• **Document text**
------------------------------------------------

Introduction to glibc's dynamic linker
Contents
The dynamic linker's name
On most architectures, including i386, the dynamic linker has the filename /lib/ld-linux.so.2.
On x86-64, the dynamic linker lives under /lib/ld-linux-x86-64.so.2. Having a different filename from i386 is part of multilib support: it allows 32-bit and 64-bit libraries to coexist in the same filesystem. The pathname of the dynamic linker is embedded into executables (more on this below) and it is one of the few hard-coded pathnames in the core of Unix that cannot be overridden by setting an environment variable.
The dynamic linker is often referred to as "ld.so", because that was its name on earlier systems.
How the linker + executable get loaded
There are two ways of invoking the dynamic linker (ld.so). If you exec an executable, the kernel will load both the executable and ld.so. It is also possible to exec ld.so directly, in which case the ld.so will load the executable.
Kernel loads the executable
$ /bin/echo hello hello
When you run a dynamically linked executable on Linux, such as /bin/echo, the following happens:
The kernel opens /bin/echo. It recognises the file as an ELF executable from its header, and proceeds to look at a part of the ELF file called the ELF Program Header. You can display this header with objdump -p /bin/echo or readelf -l /bin/echo. (These overlapping tools dump similar information but in different formats.)
$ readelf -l /bin/echo
...

------------------------------------------------

Entries on locating words and elements:
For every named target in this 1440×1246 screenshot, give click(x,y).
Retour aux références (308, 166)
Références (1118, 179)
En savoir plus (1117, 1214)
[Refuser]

------------------------------------------------

• **Objective 1**
Say whether each statement agrees with the dynamic linker text, answering yes or no and quoting the deciding words: (a) On x86-64 the dynamic linker is found at /lib/ld-linux-x86-64.so.2. (b) Setting an environment variable can override the dynamic linker's pathname. (c) ld.so can be executed directly.
• **Objective 2**
Quote every line of the records, from the first to the last, word for word.
The text and the records come from separate sources.

• **Written reply 1**
(a) Yes: "On x86-64, the dynamic linker lives under /lib/ld-linux-x86-64.so.2."
(b) No: "it is one of the few hard-coded pathnames in the core of Unix that cannot be overridden by setting an environment variable."
(c) Yes: "It is also possible to exec ld.so directly, in which case the ld.so will load the executable."

• **Written reply 2**
For every named target in this 1440×1246 screenshot, give click(x,y).
Retour aux références (308, 166)
Références (1118, 179)
En savoir plus (1117, 1214)
[Refuser]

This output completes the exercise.